- **GOAL**: Quote the lines from the line containing "Screen dimensions: 500x754" through the line containing "This screenshot has height=1042, width=2560.", leaving the pictures out of your answer.

- **MATERIAL**:
- - -

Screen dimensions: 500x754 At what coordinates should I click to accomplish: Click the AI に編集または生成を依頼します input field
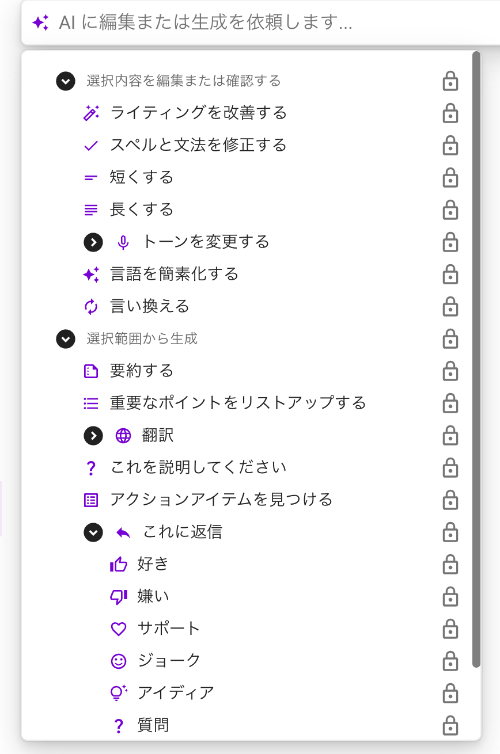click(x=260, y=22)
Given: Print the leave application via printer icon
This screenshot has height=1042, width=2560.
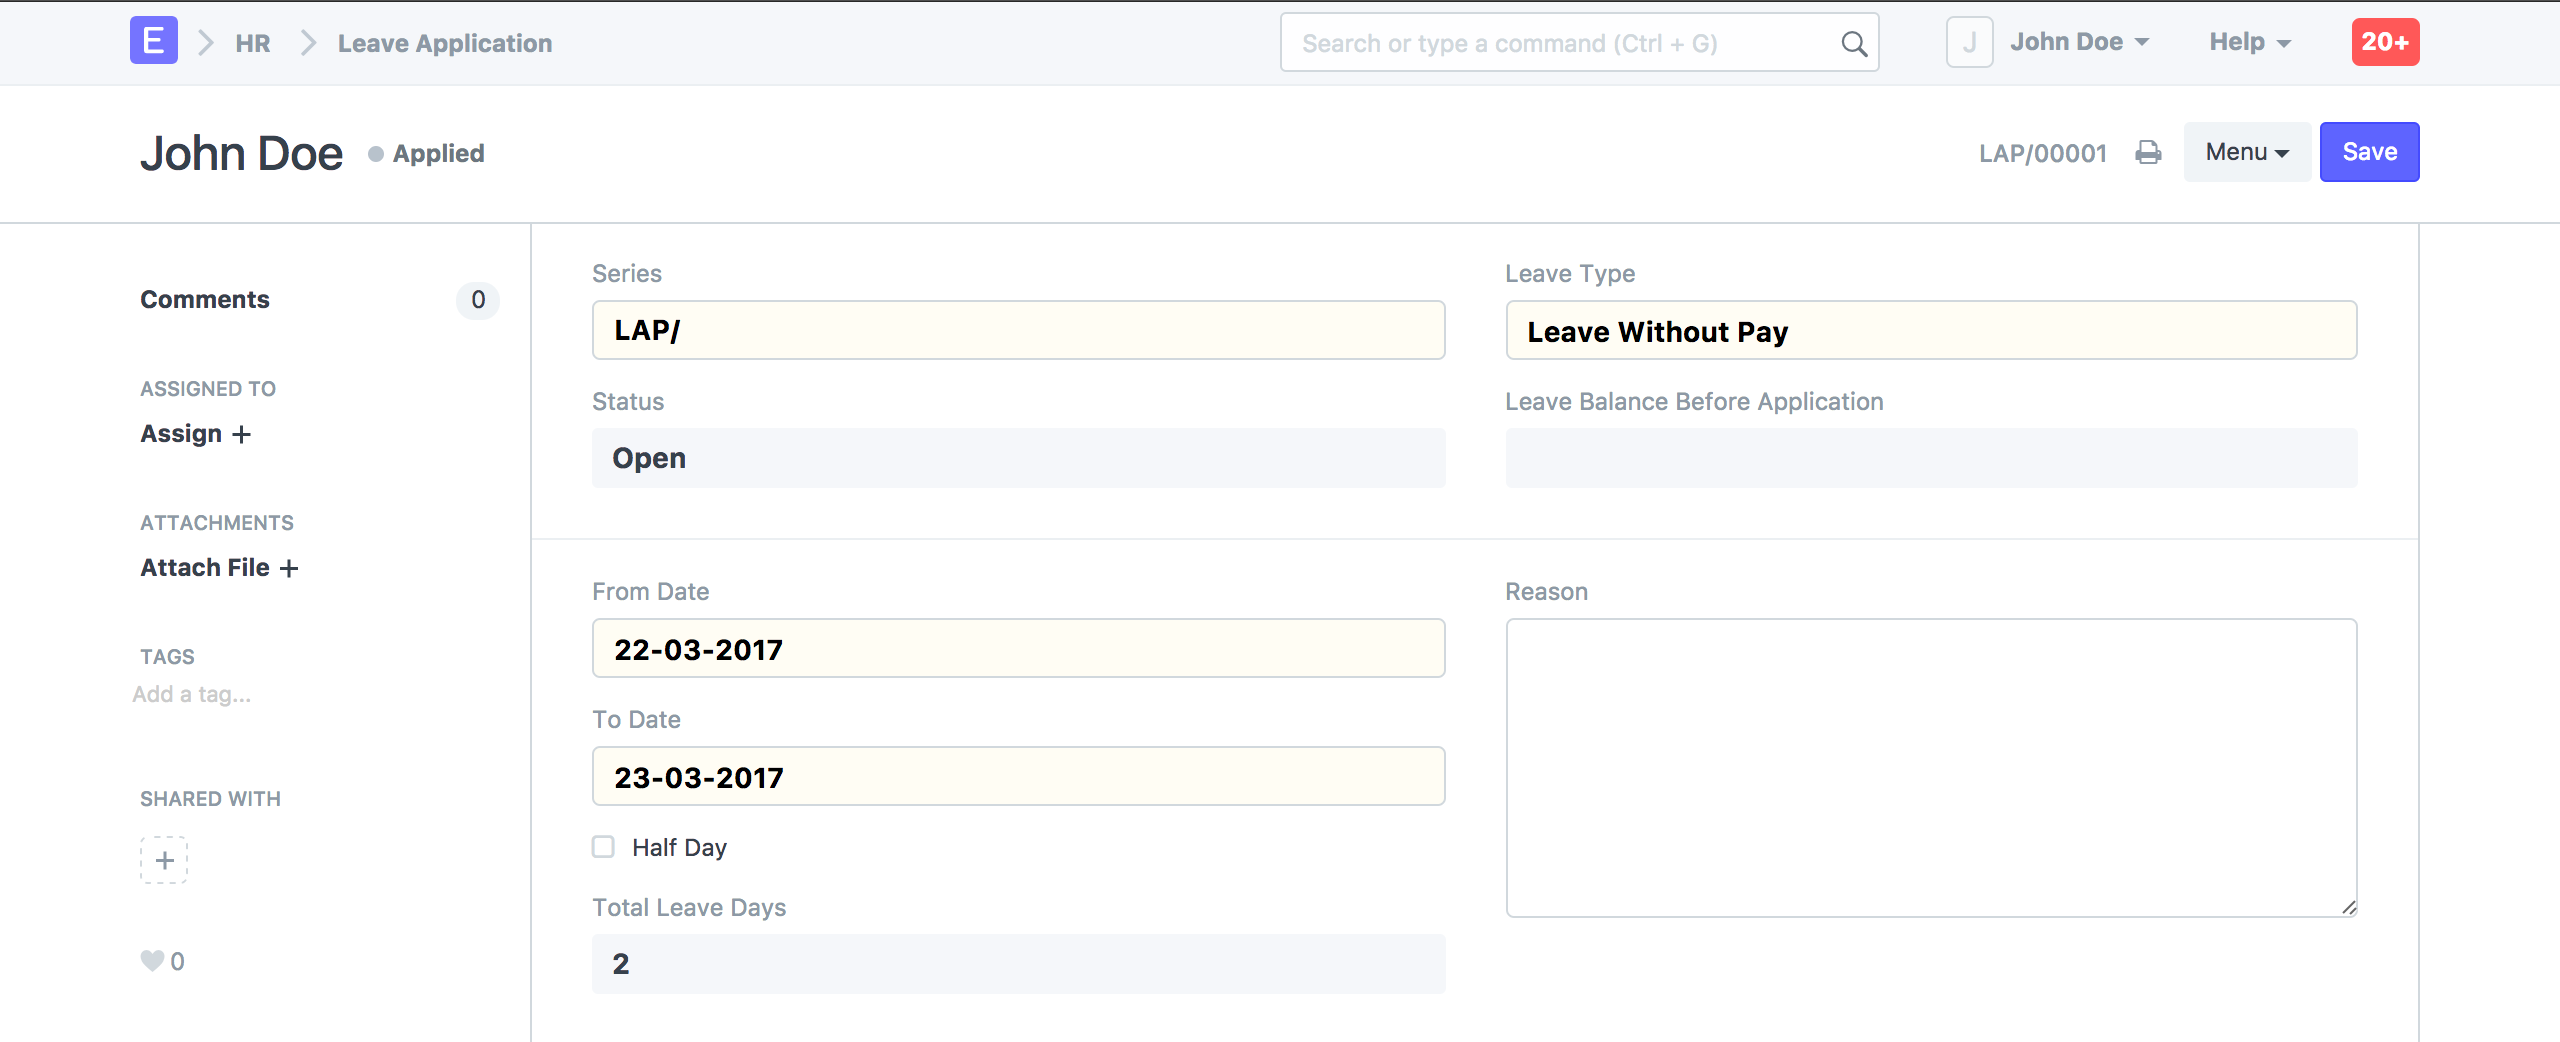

- - -

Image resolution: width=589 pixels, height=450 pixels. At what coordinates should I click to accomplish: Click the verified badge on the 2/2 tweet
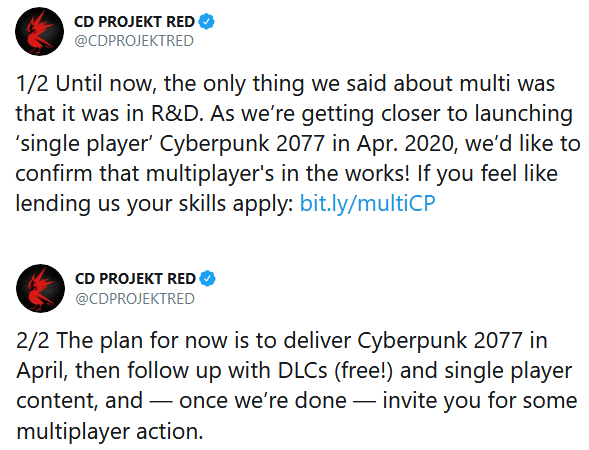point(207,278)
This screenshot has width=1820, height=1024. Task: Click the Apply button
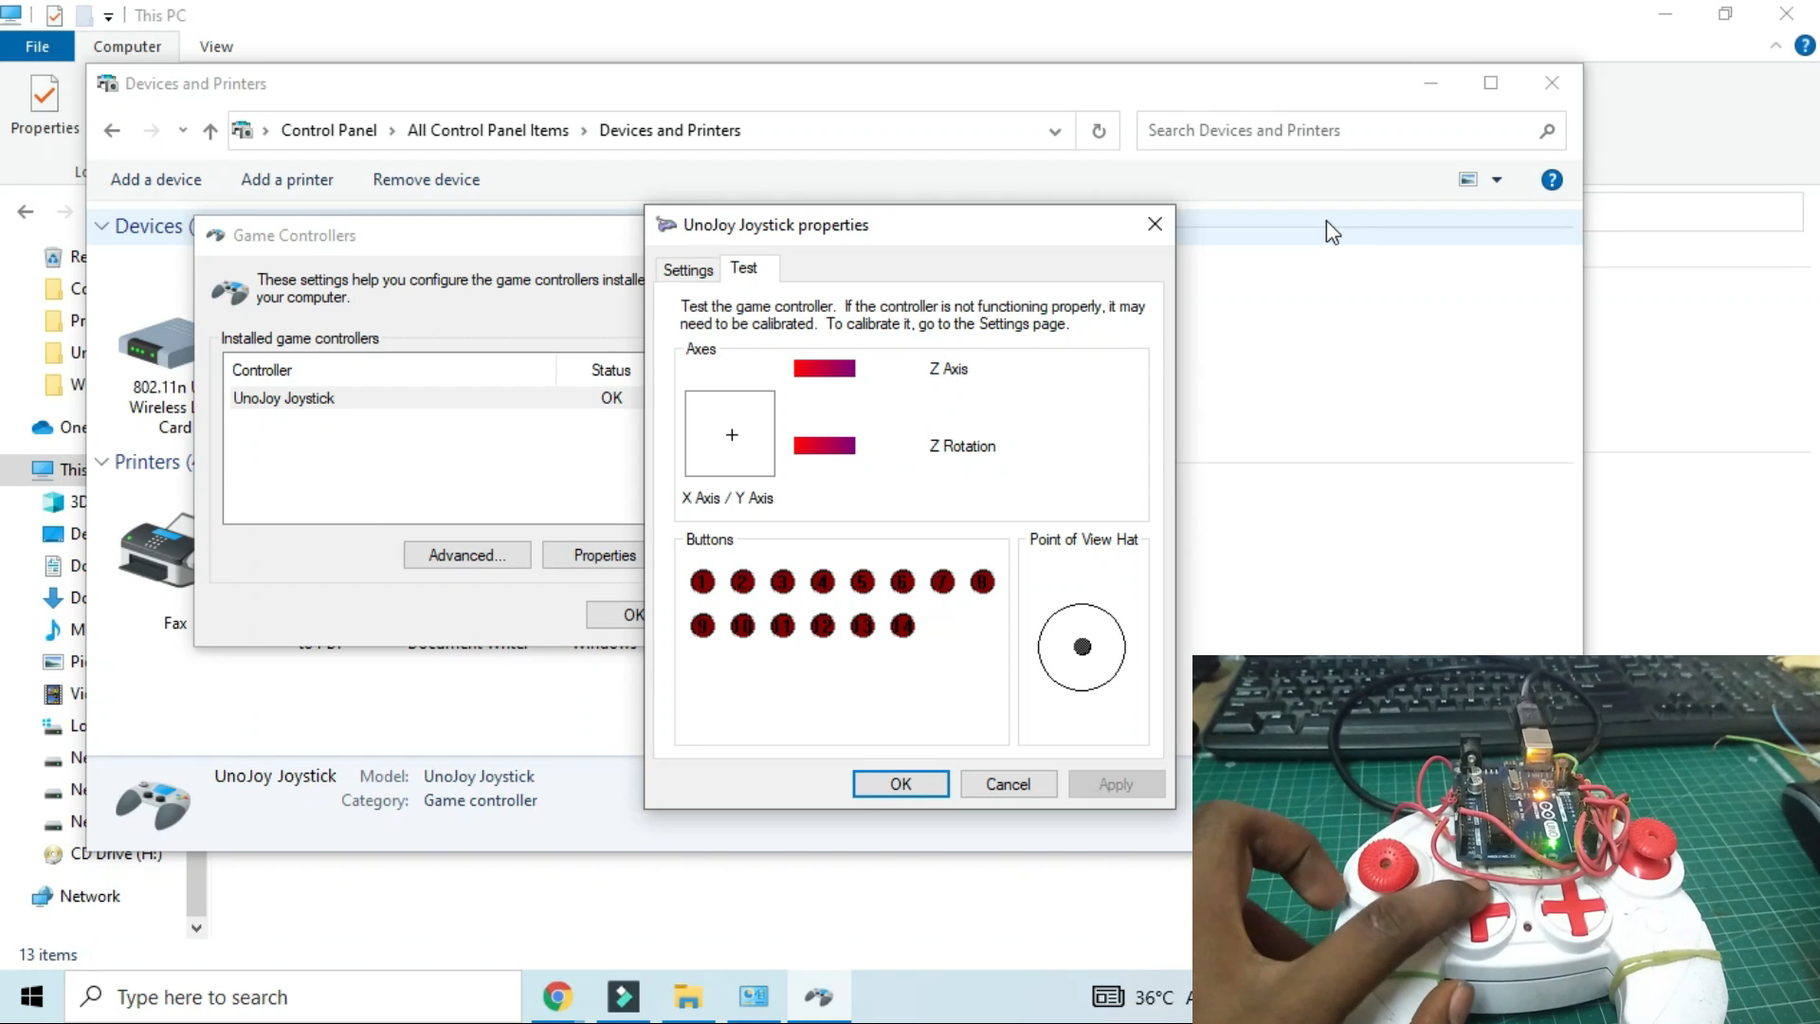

- - -

- **EXERCISE OUTPUT**:
Screen dimensions: 500x754 At what coordinates should I click to accomplish: Click the AI に編集または生成を依頼します input field
click(x=260, y=22)
Given: Print the leave application via printer icon
This screenshot has height=1042, width=2560.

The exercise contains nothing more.